The witnesses presented by the prosecution were Valentino Fernandez, Dr. Alberto Bondoc, Sotero Cabantog and SPO1 Conrado Umali. On the other hand, the defense presented appellants Edgardo Castro and Roberto Vinoza, Ligaya Magdirila Caparas and Maria Gilda Gonzales.

Prosecution witness Valentino Fernandez testified that in the afternoon of 25 October 1990, he and his gangmates Edgardo Castro, Roberto Vinoza Boy Cortez, and Arnold Olmos were having a drinking spree at a small store.[5] At around 7:00 p.m., Vinoza invited them to accompany him to the house of on Jasmin Fellas whom he was courting at the time. [6]

The group then proceeded to Jasmin's house, which was located at San Felipe Subdivision, Mojon, Malolos, Bulacan. Upon reaching the place, they saw Jasmin having conversation with Luis Cabantog at the terrace.[7]

Later, Jasmin stood up and went inside the house. Luis also stood up and headed towards the concrete fence. At this point, he was met by the appellants and their co-accused, who had entered the yard by scaling the fence. Without much ado, Roberto repeatedly stabbed Luis with an ice pick; Boy followed suit, using a fan knife. All the while, Edgardo and Arnold were holding Luis' hands. As the victim fell down, the four assailants fled towards different directions.[8]

Valentino, who was then outside the concrete fence, about two arms length away, allegedly witnessed this incident. But he never told it to anyone. He was, however, bothered by his conscience; hence, on 11 July 1991, he surrendered to the police authorities and executed a sworn statement[9] pointing to the appellants and their co-accused as the persons responsible for the death of Luis.[10]

Dr. Alberto Bondoc, the Municipal Health Officer of Malolos, Bulacan, who conducted an autopsy on the cadaver of Luis, declared that the cause of the victim's death was "Cardiorespiratory Arrest due to Hemorrhagic Shock due to Multiple Stab Wounds, Chest."[11]

Sotero Cabantog, father of the victim, testified that as a result of the death of his son, he spent about P100,000 for funeral services, memorial lot, and other miscellaneous expenses.[12]

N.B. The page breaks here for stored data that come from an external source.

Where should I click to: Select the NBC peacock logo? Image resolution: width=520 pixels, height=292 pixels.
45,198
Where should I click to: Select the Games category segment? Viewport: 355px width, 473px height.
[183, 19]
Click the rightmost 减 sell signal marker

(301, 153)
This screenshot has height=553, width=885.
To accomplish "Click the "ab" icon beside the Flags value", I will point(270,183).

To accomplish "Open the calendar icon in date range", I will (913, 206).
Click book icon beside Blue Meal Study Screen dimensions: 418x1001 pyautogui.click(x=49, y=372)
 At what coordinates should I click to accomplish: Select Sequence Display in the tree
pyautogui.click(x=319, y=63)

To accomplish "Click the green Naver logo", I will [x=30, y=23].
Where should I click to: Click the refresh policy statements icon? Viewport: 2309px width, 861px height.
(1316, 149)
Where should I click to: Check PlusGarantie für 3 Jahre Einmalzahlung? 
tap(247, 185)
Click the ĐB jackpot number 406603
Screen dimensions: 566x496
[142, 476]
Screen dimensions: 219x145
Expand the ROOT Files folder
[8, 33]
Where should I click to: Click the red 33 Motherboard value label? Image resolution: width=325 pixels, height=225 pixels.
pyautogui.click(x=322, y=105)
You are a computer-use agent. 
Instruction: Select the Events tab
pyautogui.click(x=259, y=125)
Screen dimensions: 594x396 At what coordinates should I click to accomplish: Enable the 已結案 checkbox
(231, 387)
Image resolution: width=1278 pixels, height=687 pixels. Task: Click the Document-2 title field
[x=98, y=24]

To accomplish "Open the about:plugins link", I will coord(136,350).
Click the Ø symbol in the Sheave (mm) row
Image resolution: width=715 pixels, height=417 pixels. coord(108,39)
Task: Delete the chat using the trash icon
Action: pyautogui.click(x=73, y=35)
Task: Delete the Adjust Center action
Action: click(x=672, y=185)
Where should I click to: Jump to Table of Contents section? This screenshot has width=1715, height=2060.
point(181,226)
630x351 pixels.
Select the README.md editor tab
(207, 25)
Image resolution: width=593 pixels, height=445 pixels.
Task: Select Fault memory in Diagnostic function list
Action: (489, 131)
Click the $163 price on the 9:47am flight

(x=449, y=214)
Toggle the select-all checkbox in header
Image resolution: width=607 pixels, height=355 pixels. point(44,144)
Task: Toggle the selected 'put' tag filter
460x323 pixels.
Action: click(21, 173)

Conrado Umali, a Police Investigator of the INP, Malolos Bulacan, testified that after receiving a report about a stabbing incident in San Felipe Subdivision, Mojon, Bulacan, he and some other policemen went there immediately. When they arrived, the victim was no longer there, but they saw bloodstains at the terrace and near the gate of the house of Jasmin Fellas. They inquired from people at that place whether they knew the assailants, but no one could tell. It was only on 11 July 1991 when Valentino Fernandez, who was suspected of being a drug-user, was brought by another policeman to the station that the names of the suspects were known. There, Valentino executed a sworn statement narrating the incident that happened in the evening of 25 October 1991 and pointing to the appellants and their co-accused as the killers. This led to the arrest of herein appellants.[13]

On the other hand, the appellants raised the defense of alibi. Edgardo Castro declared that at about 6:00 p.m. of 25 October 1990, he arrived at the house of Ligaya Magdirila Caparas in San Jose Subdivision, Mojon, Malolos, Bulacan. He watched television there until about 8:00 p.m. He professed his innocence and explained that witness Valentino Fernandez falsely implicated him out of anger; however, Castro did not know the cause or reason for Valentino's anger.[14]

On cross-examination, Edgardo admitted that he and his co-accused Roberto Vinoza, Boy Cortez, and Arnold Olmos were friends and would drink liquor or beer together, at times with Valentino Fernandez joining them.[15] Edgardo further admitted that the distance between the residence of Ligaya and the house of Jasmin could be negotiated by walking in six minutes.[16]

Ligaya Magdirila Caparas, a teacher, corroborated Edgardo's testimony that he was in her house the evening of 25 October 1990.[17]

Appellant Roberto Vinoza testified that on 25 October 1990, he was in the house of his brother-in-law Chito Gonzales in San Felipe, Malolos, Bulacan. He had been residing there for some time and had known Valentino Fernandez for five years. He sought to discredit Valentino by alleging that according to Patok, Valentino's brother, Valentino came from a mental institution and that Valentino was indecent and unusual in his manner of dressing as he "doubled" his clothes and socks and wore different necklaces.[18]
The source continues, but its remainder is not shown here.